Chinese philologist (1909–1992)

Yang Bojun (杨伯峻 (Yang Po-chün); 1 September 1909 − 1992) was a Chinese philologist best known for his Chunqiu Zuozhuan Zhu (春秋左传注), an annotated commentary of the ancient Chinese historical text and Confucian classic Zuo Zhuan. The work took him more than twenty years to finish. His commentaries of the Analects of Confucius and the Mencius are also highly influential.

==Early life and education==
Yang Bojun was born in September 1909 in Changsha, Hunan province. He was the eldest son of Yang Shugu (杨树穀), and was also known as Yang Dechong (杨德崇). Starting in childhood, he was taught by his grandfather to read Confucian classics such as the Analects, the Book of Poetry, and the Zuo zhuan.

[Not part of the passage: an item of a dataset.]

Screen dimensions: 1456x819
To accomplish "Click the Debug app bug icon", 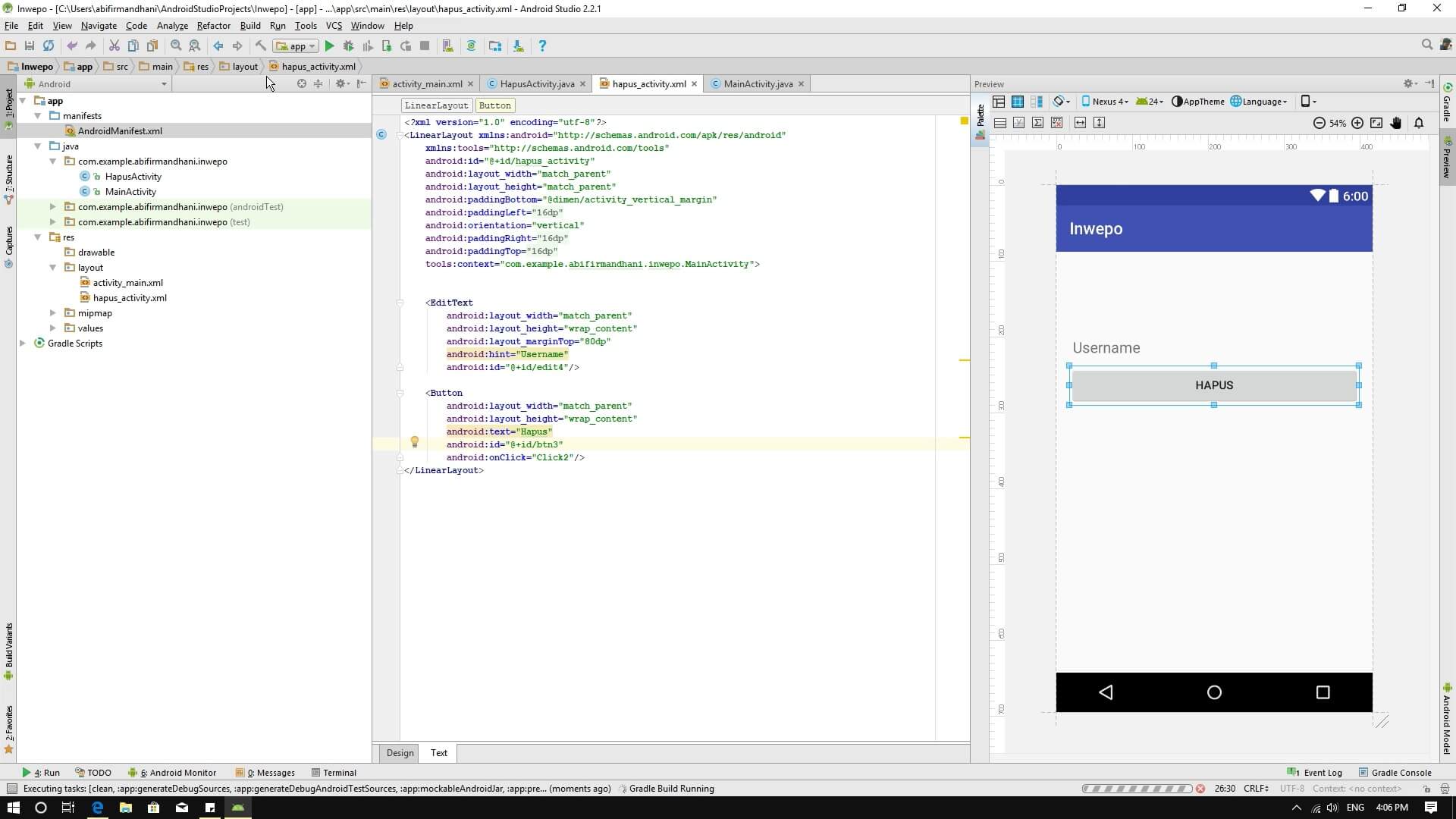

In 1926, he passed the examination to enter the Chinese department of Peking University, where he studied under prominent scholars such as Qian Xuantong, Chen Yuan, and the philologist Huang Kan. He graduated in 1932. However, the person who influenced him the most was his uncle Yang Shuda (杨树达), also a well-known philologist.

==Career==
In 1953, Yang became an associate professor at the Chinese department of Peking University. He began writing Lunyu Yizhu (论语译注, "Translation and Annotation of the Analects"), which was published in 1958 by Zhonghua Book Company.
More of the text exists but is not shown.